LEADERSNET: "Bosco Verticale" werden die begrünten Mailänder Zwillingstürme des dafür bekannten italienischen Architekten, Stefano Boeri, genannt. Die ökologisch-architektonischen Meisterwerke produzieren jedoch Mehrkosten pro Wohneinheit von monatlich 1.500 Euro. Werden ökologisch sinnvolle Projekte in Zukunft etwas für Besserverdiener bleiben?

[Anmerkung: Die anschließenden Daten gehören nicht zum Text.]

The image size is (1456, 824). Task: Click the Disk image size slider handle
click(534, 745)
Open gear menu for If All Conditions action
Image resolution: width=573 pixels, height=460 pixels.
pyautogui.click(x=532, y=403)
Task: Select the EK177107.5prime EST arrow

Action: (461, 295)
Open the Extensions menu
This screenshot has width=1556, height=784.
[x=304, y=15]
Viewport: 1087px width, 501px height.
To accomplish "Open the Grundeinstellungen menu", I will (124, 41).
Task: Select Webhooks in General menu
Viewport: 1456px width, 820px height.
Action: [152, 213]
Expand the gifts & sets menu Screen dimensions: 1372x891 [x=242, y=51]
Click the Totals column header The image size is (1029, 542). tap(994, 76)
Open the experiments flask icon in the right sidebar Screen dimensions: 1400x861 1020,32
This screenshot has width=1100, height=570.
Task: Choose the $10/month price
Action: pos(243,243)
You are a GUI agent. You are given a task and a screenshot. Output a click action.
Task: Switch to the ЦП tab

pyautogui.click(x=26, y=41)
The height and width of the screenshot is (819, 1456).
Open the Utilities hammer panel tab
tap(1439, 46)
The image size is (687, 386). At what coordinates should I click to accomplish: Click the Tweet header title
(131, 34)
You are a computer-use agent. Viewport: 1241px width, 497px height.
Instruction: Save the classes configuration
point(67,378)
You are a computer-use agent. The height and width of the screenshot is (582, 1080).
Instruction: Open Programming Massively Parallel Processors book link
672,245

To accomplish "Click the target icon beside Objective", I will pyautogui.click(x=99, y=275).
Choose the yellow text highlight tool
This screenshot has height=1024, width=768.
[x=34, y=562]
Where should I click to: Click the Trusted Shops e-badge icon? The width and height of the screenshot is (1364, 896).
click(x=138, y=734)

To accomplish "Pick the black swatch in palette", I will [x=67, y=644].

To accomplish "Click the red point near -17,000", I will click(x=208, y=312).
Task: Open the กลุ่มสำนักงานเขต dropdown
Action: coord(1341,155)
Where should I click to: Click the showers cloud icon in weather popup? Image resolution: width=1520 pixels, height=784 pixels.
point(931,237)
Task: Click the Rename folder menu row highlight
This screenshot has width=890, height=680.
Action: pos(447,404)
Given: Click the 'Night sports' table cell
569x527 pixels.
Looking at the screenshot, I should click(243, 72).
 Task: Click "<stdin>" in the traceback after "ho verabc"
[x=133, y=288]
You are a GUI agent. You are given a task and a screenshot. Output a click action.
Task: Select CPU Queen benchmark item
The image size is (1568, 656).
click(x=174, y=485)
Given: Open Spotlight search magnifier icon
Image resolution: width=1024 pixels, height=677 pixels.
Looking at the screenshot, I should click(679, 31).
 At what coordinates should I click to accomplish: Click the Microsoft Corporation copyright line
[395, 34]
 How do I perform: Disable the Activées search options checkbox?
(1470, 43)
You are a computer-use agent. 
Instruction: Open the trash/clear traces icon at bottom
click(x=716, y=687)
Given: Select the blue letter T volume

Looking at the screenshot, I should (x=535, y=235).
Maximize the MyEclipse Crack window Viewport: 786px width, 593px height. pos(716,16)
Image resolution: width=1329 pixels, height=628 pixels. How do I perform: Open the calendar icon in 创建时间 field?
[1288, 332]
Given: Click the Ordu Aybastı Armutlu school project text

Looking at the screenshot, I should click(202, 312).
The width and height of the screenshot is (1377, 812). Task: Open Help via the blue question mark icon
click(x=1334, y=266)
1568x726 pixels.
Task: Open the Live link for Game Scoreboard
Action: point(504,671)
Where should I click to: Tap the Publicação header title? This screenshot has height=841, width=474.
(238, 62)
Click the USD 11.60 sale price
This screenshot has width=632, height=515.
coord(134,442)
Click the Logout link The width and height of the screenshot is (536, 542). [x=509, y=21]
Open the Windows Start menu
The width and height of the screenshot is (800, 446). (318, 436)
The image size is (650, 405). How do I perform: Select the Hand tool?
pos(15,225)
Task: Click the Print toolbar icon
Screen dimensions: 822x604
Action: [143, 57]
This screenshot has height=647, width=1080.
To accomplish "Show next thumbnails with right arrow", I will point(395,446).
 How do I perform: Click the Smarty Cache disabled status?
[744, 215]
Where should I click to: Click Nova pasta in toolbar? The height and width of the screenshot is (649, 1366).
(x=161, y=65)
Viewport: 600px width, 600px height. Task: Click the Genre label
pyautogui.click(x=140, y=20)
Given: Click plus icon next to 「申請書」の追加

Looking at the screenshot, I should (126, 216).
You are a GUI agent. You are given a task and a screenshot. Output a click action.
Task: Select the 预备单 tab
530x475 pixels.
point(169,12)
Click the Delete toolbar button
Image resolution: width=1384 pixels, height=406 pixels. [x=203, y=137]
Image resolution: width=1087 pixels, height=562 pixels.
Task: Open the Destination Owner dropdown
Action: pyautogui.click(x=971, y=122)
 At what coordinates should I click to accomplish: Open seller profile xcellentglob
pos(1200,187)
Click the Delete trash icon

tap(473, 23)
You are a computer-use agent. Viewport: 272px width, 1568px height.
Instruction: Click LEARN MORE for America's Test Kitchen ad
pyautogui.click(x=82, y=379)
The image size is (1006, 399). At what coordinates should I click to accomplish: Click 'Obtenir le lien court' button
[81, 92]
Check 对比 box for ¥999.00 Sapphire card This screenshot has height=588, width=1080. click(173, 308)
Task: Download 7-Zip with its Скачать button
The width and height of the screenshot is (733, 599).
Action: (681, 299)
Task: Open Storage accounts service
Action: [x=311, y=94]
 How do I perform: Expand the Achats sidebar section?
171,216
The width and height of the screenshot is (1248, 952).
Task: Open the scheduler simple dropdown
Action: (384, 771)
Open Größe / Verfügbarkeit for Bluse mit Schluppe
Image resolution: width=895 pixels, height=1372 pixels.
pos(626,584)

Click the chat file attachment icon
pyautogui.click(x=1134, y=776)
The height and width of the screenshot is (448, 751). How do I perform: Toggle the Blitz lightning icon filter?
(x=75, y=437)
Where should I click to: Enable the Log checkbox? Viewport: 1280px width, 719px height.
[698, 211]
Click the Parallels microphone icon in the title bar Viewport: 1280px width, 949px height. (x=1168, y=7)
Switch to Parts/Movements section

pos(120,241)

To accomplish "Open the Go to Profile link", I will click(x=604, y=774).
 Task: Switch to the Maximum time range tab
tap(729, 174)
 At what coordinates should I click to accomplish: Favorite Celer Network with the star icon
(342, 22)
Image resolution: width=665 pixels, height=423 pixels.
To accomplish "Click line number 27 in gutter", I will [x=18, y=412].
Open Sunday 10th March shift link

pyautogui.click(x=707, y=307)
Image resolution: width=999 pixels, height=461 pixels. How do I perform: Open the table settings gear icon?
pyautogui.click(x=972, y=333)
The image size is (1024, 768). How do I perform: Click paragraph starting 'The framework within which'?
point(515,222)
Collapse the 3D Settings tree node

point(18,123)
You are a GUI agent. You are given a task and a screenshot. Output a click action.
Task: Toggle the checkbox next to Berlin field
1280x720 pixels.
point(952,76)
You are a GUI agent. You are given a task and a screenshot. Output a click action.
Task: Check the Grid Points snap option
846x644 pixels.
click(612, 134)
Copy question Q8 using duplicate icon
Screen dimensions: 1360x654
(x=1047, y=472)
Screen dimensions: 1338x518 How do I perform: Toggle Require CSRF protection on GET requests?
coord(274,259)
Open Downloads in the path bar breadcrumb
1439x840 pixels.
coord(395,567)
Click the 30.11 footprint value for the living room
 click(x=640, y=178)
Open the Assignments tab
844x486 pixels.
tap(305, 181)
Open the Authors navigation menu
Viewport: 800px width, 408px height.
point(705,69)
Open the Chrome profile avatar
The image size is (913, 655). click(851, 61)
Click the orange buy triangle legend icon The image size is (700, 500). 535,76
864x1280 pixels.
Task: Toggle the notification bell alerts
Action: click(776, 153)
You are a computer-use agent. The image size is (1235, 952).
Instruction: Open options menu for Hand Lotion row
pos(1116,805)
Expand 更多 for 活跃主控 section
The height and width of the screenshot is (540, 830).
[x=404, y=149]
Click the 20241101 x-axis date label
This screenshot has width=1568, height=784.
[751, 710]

Christian Kind: Er hat auch Konzepte in Albanien zu deutlich geringeren Kosten umgesetzt. Aber Sie haben recht, der Bau war teuer, jedoch haben die Türme auch eine gewisse Strahlkraft. Wir gewannen ebenso enorme Erfahrungswerte dadurch. Zukünftig werden solche Projekte einer von vielen Bausteinen der Städteplanung sein.

LEADERSNET: Gibt es eine Stadt, bei der man sagen kann, dass sie richtig gut auf den Klimawandel und die Erderwärmung eingestellt ist?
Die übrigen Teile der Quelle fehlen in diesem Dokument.